## MATERIAL SUPPLIED

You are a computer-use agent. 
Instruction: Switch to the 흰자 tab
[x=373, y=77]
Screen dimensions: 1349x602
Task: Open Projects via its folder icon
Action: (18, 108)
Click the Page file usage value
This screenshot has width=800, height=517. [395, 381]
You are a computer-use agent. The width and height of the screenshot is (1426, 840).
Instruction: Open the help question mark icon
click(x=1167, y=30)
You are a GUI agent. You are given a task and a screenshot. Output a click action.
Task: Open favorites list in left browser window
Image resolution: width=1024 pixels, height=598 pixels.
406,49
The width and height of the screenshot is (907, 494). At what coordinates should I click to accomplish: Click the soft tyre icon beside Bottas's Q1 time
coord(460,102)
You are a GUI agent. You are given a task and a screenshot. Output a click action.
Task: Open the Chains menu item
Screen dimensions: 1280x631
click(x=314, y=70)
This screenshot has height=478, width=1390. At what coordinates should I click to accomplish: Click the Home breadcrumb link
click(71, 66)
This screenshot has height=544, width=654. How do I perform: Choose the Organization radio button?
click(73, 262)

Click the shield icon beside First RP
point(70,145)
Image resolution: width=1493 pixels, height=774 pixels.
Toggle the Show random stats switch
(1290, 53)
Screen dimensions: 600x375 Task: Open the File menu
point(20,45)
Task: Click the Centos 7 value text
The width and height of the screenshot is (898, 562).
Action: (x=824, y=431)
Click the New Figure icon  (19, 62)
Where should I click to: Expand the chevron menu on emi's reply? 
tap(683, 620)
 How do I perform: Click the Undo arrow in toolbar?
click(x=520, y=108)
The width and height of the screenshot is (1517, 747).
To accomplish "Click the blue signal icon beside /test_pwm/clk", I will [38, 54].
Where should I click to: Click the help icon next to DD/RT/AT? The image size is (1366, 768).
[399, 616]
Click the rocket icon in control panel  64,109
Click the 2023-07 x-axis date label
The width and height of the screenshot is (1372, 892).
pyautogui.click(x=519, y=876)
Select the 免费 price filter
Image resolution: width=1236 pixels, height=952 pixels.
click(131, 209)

## TO BE DONE
Copy out every one of the rows above exactly as they appear, with no changes.

## ANSWER IN FULL
You are a computer-use agent. 
Instruction: Switch to the 흰자 tab
[x=373, y=77]
Screen dimensions: 1349x602
Task: Open Projects via its folder icon
Action: (18, 108)
Click the Page file usage value
This screenshot has width=800, height=517. [395, 381]
You are a computer-use agent. The width and height of the screenshot is (1426, 840).
Instruction: Open the help question mark icon
click(x=1167, y=30)
You are a GUI agent. You are given a task and a screenshot. Output a click action.
Task: Open favorites list in left browser window
Image resolution: width=1024 pixels, height=598 pixels.
406,49
The width and height of the screenshot is (907, 494). At what coordinates should I click to accomplish: Click the soft tyre icon beside Bottas's Q1 time
coord(460,102)
You are a GUI agent. You are given a task and a screenshot. Output a click action.
Task: Open the Chains menu item
Screen dimensions: 1280x631
click(x=314, y=70)
This screenshot has height=478, width=1390. At what coordinates should I click to accomplish: Click the Home breadcrumb link
click(71, 66)
This screenshot has height=544, width=654. How do I perform: Choose the Organization radio button?
click(73, 262)

Click the shield icon beside First RP
point(70,145)
Image resolution: width=1493 pixels, height=774 pixels.
Toggle the Show random stats switch
(1290, 53)
Screen dimensions: 600x375 Task: Open the File menu
point(20,45)
Task: Click the Centos 7 value text
The width and height of the screenshot is (898, 562).
Action: (x=824, y=431)
Click the New Figure icon  (19, 62)
Where should I click to: Expand the chevron menu on emi's reply? 
tap(683, 620)
 How do I perform: Click the Undo arrow in toolbar?
click(x=520, y=108)
The width and height of the screenshot is (1517, 747).
To accomplish "Click the blue signal icon beside /test_pwm/clk", I will [38, 54].
Where should I click to: Click the help icon next to DD/RT/AT? The image size is (1366, 768).
[399, 616]
Click the rocket icon in control panel  64,109
Click the 2023-07 x-axis date label
The width and height of the screenshot is (1372, 892).
pyautogui.click(x=519, y=876)
Select the 免费 price filter
Image resolution: width=1236 pixels, height=952 pixels.
click(131, 209)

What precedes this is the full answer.